Na, I don't think even voodoo could help him


----------



## Poleman (Feb 15, 2012)

Nope...can't fix stupid!!!


----------



## c5rulz (Feb 19, 2012)

Just when you think the show has hit rock bottom, they lower the bar and start to dig.


----------



## dingeryote (Feb 20, 2012)

Actually watched last weeks episode tonight.

At this point it might be a rerun, as it's the same old stupid crap repackaged, and is fast approaching pointless.

Voodoo? Seriously? The poorly scripted and even more sophomoricly acted drama of Dave and his bull####?

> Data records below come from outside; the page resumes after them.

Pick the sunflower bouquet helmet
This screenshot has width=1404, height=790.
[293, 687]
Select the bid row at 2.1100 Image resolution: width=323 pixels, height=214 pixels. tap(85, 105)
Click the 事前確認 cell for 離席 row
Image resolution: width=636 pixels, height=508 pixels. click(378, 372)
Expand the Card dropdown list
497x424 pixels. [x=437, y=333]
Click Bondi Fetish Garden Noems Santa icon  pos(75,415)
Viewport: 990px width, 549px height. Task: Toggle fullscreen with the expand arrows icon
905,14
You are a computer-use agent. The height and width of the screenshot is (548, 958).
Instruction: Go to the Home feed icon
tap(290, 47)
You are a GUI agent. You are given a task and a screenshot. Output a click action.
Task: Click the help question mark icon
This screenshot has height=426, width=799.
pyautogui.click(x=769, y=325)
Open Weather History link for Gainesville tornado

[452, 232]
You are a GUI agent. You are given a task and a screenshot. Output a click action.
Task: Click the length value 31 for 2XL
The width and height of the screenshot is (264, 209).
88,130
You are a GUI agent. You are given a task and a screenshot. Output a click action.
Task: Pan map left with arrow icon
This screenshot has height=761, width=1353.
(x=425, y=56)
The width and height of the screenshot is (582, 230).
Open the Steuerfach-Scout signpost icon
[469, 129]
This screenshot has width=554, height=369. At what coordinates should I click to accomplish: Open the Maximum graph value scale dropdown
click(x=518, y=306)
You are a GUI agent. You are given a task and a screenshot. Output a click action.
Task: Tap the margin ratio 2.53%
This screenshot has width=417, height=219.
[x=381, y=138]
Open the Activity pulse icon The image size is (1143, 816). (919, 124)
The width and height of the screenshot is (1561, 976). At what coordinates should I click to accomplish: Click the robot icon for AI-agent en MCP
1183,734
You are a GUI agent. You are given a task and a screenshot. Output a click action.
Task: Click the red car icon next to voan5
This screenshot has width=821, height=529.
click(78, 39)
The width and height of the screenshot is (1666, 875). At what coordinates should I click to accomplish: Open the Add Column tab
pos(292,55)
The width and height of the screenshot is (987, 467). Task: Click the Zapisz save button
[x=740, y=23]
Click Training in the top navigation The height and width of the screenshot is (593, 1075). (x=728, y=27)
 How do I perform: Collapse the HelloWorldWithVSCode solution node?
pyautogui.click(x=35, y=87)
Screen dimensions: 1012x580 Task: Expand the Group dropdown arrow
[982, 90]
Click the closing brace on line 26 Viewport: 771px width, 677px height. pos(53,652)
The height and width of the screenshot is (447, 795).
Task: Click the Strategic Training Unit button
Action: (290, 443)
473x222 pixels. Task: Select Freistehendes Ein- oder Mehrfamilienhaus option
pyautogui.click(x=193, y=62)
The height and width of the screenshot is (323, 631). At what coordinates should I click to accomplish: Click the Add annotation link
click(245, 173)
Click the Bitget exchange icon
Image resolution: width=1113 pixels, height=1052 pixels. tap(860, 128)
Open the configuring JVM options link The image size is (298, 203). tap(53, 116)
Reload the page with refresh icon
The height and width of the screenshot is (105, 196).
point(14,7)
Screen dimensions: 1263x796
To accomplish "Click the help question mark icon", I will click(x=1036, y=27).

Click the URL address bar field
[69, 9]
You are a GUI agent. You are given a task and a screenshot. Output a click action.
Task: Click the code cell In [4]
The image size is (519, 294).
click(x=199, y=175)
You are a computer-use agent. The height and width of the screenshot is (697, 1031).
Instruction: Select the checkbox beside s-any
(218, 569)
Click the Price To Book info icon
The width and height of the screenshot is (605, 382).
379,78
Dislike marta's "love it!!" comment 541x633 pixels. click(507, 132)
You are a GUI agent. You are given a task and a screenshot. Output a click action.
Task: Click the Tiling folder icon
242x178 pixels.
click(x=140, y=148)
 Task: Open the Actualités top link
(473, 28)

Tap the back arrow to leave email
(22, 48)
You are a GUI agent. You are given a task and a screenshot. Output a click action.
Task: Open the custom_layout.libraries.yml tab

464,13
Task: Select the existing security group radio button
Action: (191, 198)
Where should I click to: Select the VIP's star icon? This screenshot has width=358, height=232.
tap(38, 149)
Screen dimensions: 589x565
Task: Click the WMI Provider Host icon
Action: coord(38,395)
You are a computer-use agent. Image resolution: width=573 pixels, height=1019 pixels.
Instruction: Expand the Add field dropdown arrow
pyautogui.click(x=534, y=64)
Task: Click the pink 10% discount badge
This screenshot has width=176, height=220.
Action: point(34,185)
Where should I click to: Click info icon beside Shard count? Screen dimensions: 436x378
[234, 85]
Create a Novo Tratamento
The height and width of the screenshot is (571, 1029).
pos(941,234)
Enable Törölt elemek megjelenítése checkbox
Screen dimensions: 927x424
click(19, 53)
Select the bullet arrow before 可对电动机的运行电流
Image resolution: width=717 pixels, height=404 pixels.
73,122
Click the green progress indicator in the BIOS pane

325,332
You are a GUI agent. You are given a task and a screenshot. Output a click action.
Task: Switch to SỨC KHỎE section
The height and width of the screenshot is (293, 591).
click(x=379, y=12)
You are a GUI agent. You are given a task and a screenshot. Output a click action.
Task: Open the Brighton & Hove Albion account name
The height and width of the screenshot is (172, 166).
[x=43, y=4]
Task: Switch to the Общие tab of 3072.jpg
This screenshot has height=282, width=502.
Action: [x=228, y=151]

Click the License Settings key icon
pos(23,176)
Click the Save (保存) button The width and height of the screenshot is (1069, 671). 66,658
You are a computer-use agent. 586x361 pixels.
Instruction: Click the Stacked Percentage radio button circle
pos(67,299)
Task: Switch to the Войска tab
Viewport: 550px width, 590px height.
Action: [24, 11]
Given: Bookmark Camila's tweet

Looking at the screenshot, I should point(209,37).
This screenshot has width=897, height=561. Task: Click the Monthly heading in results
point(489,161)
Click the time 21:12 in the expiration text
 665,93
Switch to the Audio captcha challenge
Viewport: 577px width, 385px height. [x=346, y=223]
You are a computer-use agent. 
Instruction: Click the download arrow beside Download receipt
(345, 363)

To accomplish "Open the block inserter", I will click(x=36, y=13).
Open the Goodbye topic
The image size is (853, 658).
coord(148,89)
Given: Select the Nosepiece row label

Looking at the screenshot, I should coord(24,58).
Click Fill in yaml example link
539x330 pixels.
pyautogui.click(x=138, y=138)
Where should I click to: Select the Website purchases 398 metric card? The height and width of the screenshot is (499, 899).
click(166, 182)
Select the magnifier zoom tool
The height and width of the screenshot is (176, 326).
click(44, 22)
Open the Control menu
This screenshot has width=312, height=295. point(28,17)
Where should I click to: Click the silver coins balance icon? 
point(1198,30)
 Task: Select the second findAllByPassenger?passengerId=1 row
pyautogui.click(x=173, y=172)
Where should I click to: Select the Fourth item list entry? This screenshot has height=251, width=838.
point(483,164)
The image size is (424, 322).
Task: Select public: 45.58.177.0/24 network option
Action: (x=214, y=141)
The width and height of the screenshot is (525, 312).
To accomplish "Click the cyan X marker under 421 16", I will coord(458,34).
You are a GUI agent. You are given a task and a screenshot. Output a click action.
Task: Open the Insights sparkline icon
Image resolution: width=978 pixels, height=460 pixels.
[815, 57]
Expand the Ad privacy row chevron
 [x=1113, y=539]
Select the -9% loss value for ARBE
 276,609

Thrashing camera shots to create drama where there is none?

Yawn...

Shark jumped. Pull the plug.

Stay safe!
Dingeryote


----------



## csx7006 (Feb 20, 2012)

Dinger, 

I KNOW you would had broken the tv for seeing Shelly using the barrel of his revolver as a prybar. Personally i hope Dave gets fired but i bet that aint going to happen. Same with Jimmy and his boy.


----------



## garyischofield (Feb 20, 2012)

*jerry springer/axemen*

I'm no rocket scientist by any standard,but this show is insulting to watch by anybody with half a brain.Really voodoo?How about getting off the crack pipe?There should be an intervention with anyone who would wear a jacket like "Old Man Scuba Dope"wore to the restaurant for his "business" meeting.Man,that chick nailed him.Buffoon,Jerk,Ass.What's next for him to wear?A straight jacket?Crazy people.


----------